- Task objective
Report each line from the data below that holds the word "click".

- Source material

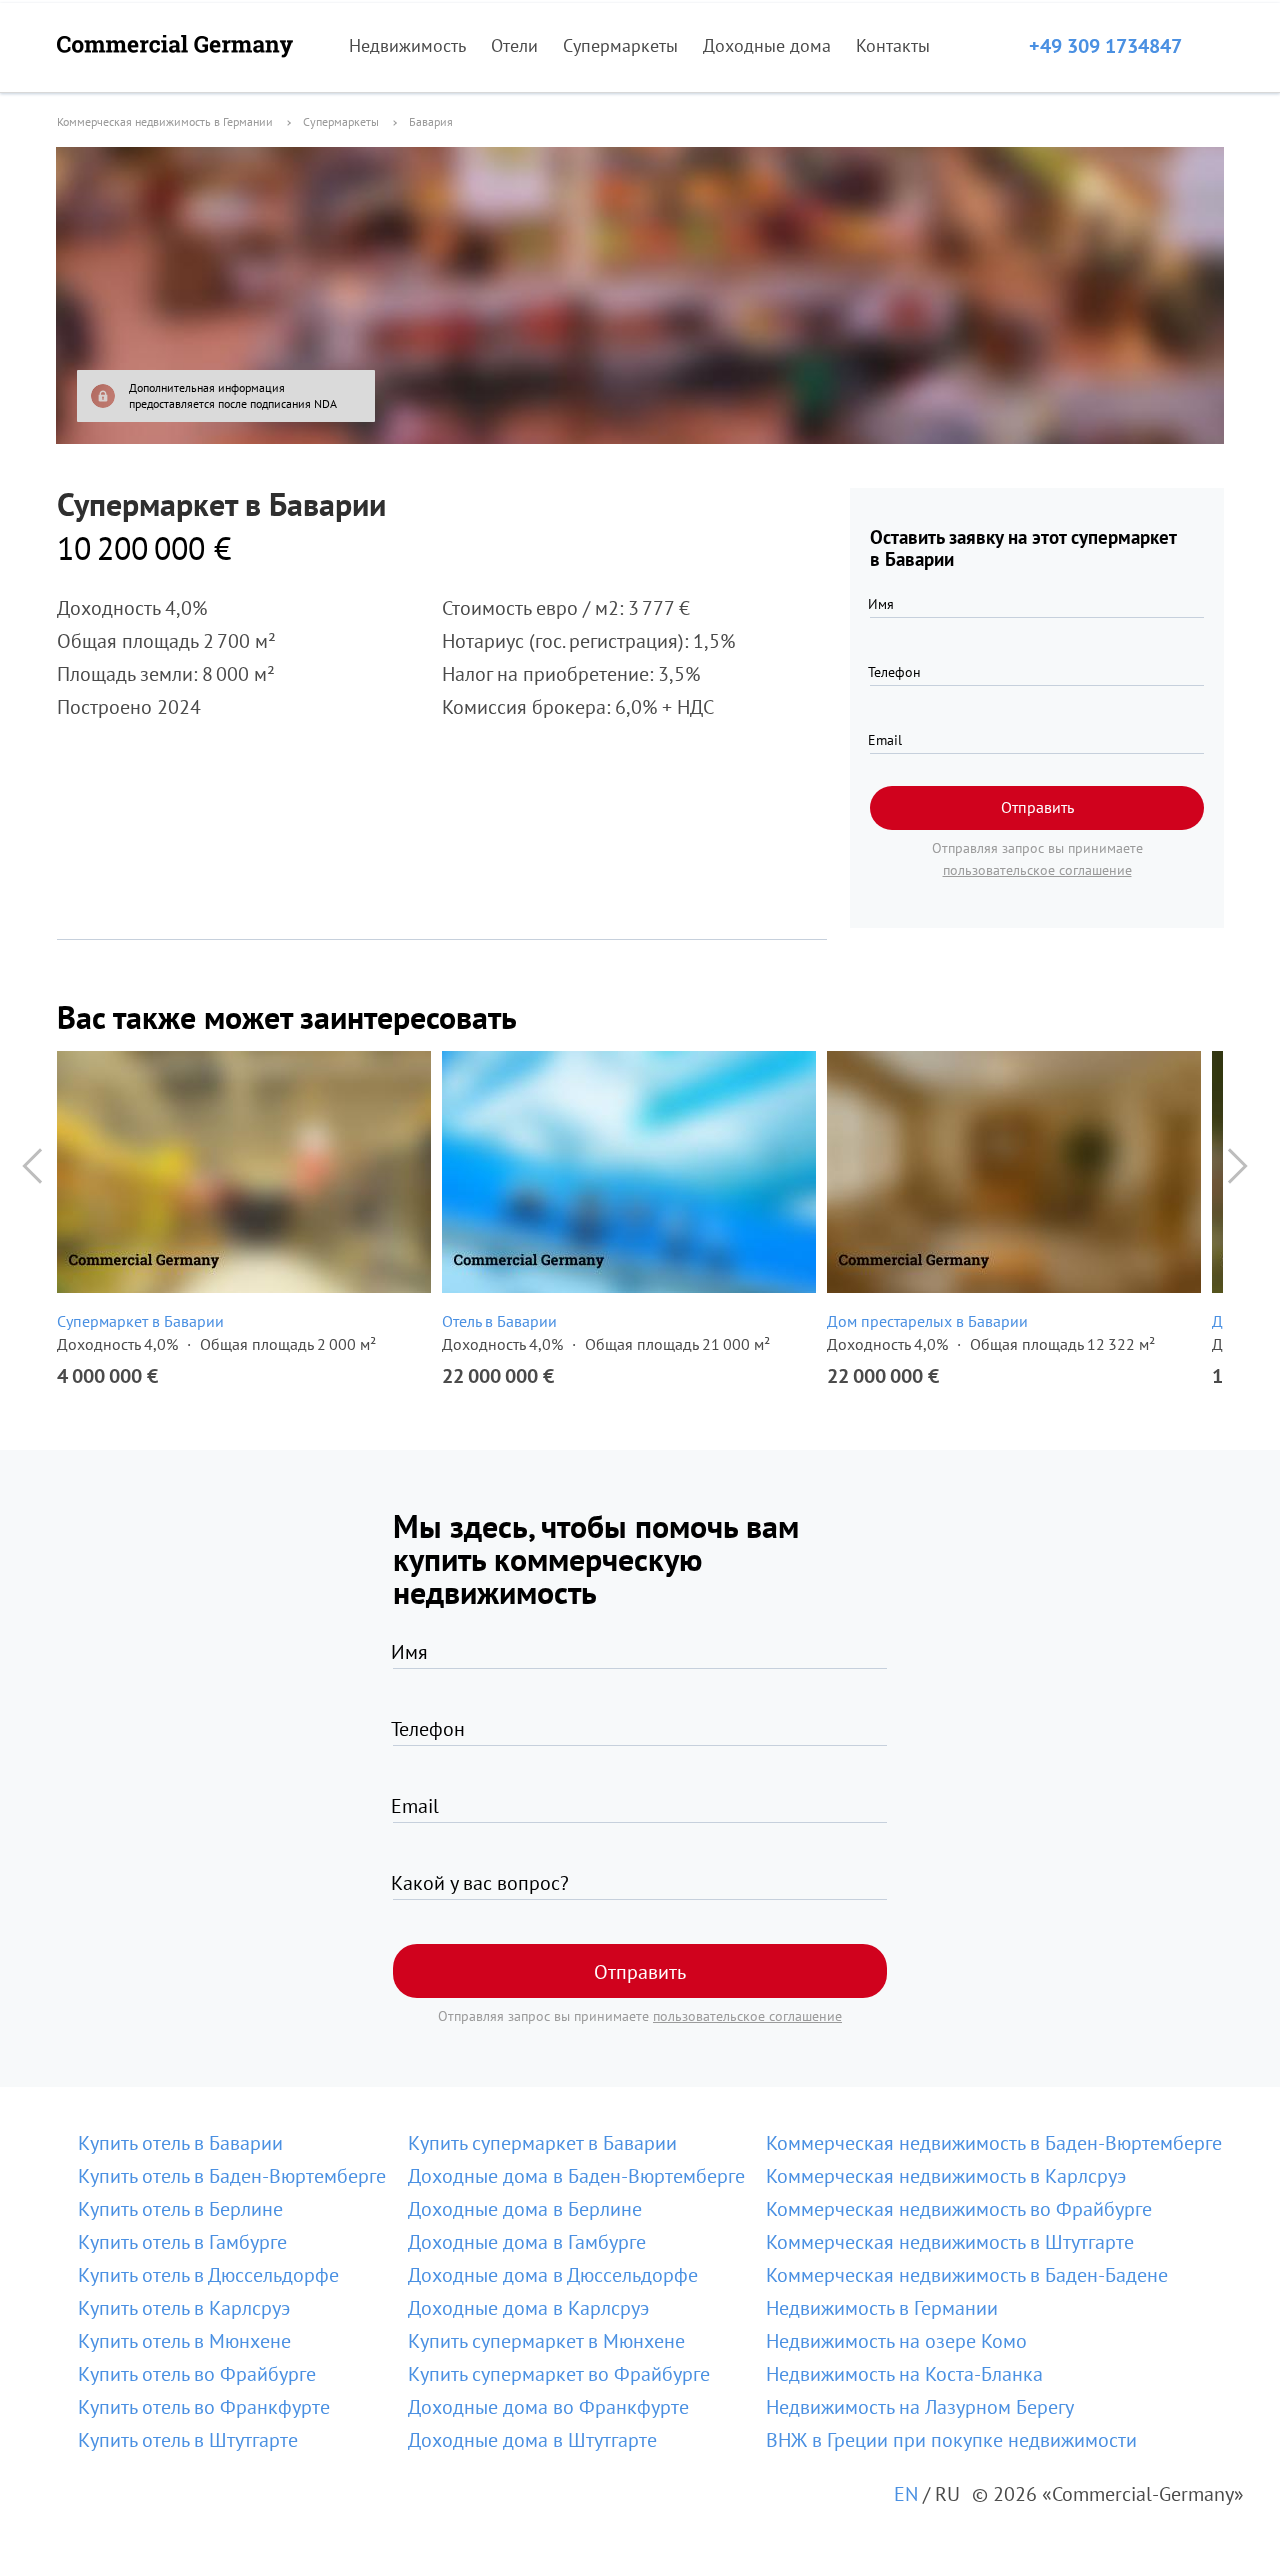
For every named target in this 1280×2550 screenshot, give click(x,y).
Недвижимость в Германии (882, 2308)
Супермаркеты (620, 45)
...
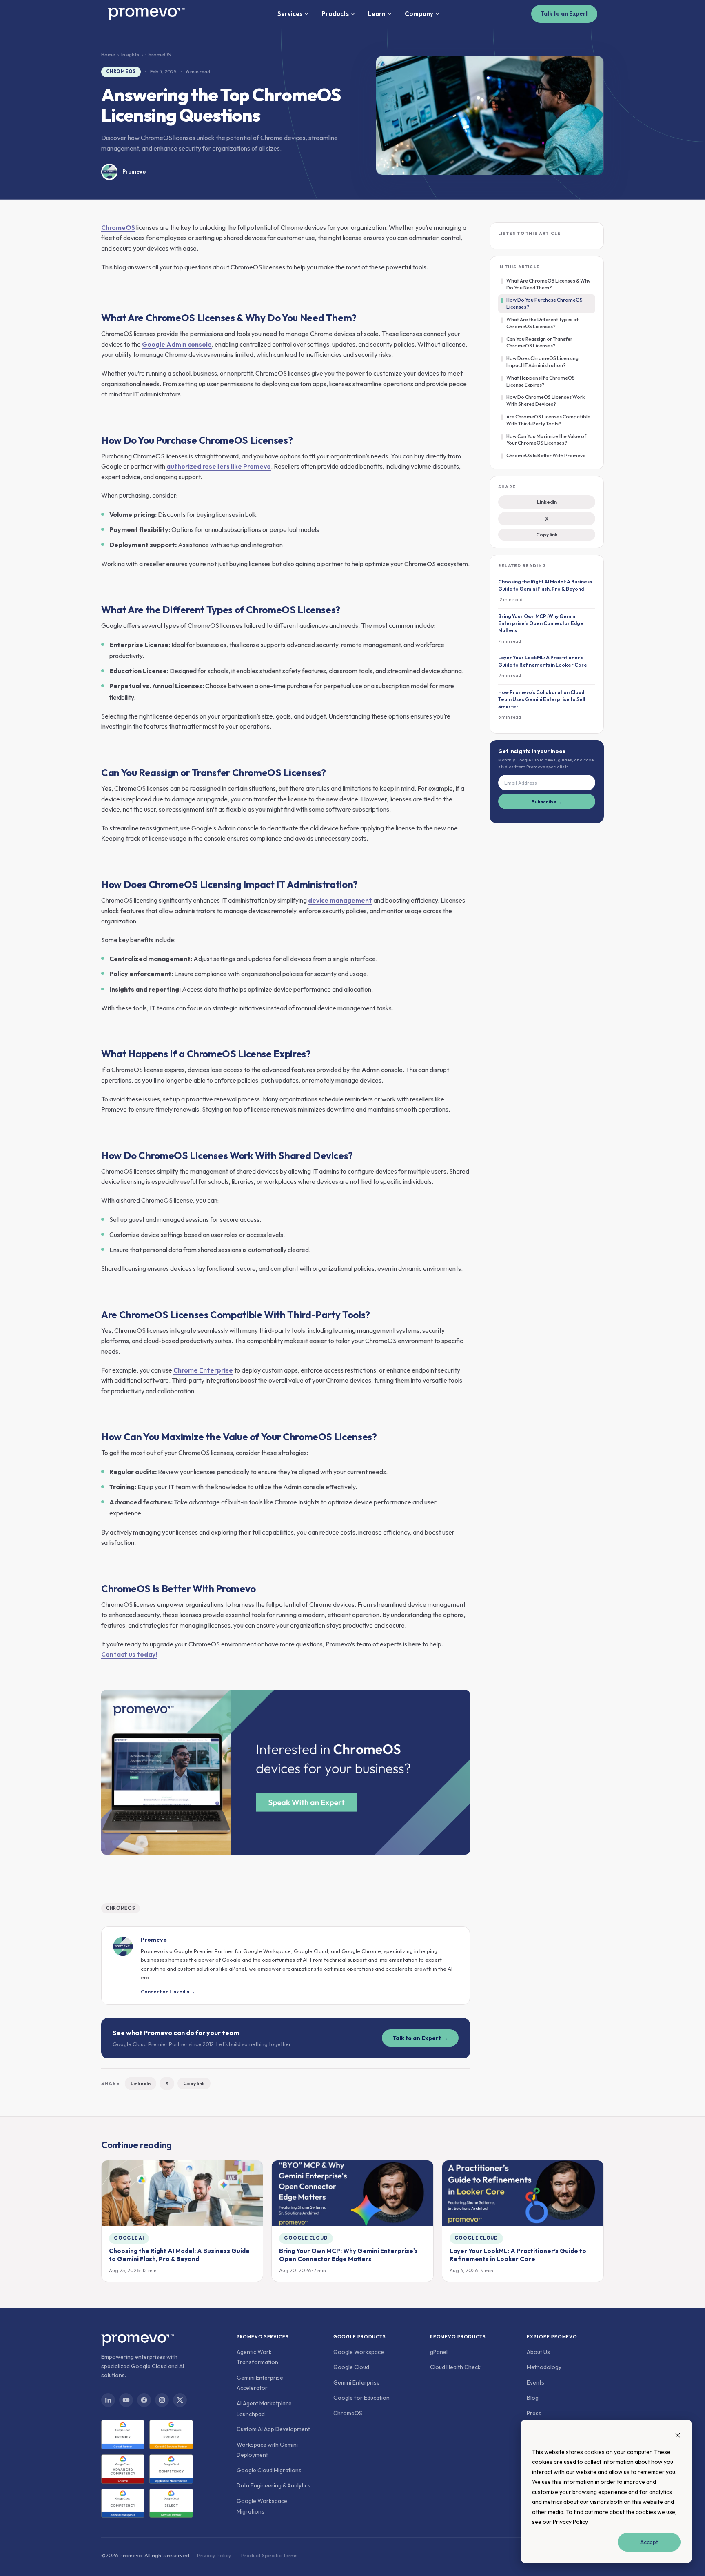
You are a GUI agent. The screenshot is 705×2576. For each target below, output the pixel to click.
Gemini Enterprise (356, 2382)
==
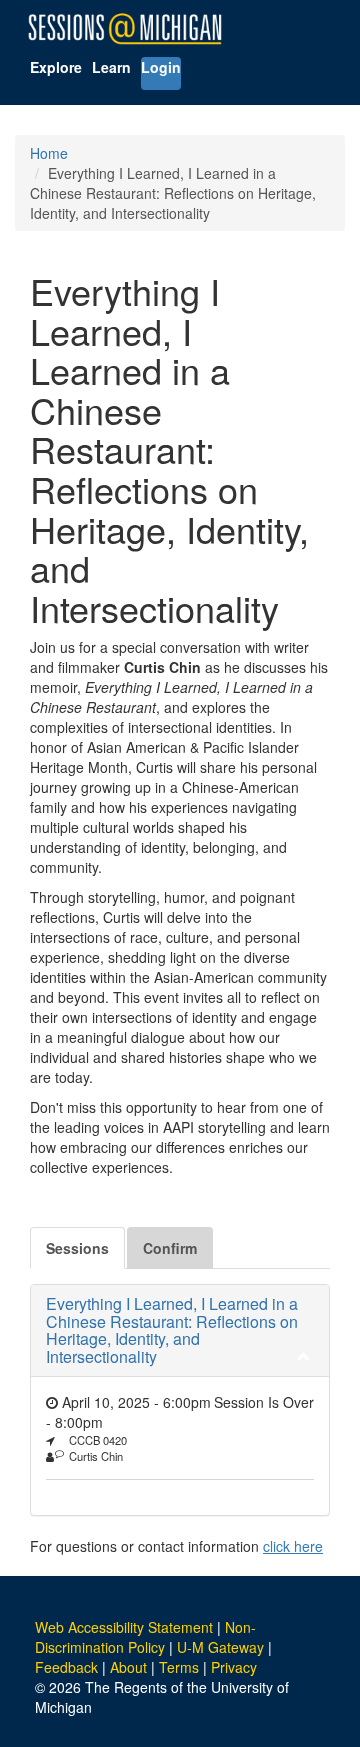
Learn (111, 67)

- Task response
For every named target in this 1280×2550 screenshot, give click(x,y).
You are a GUI agent. The screenshot is 705×2576. For each target below, output the pixel to click.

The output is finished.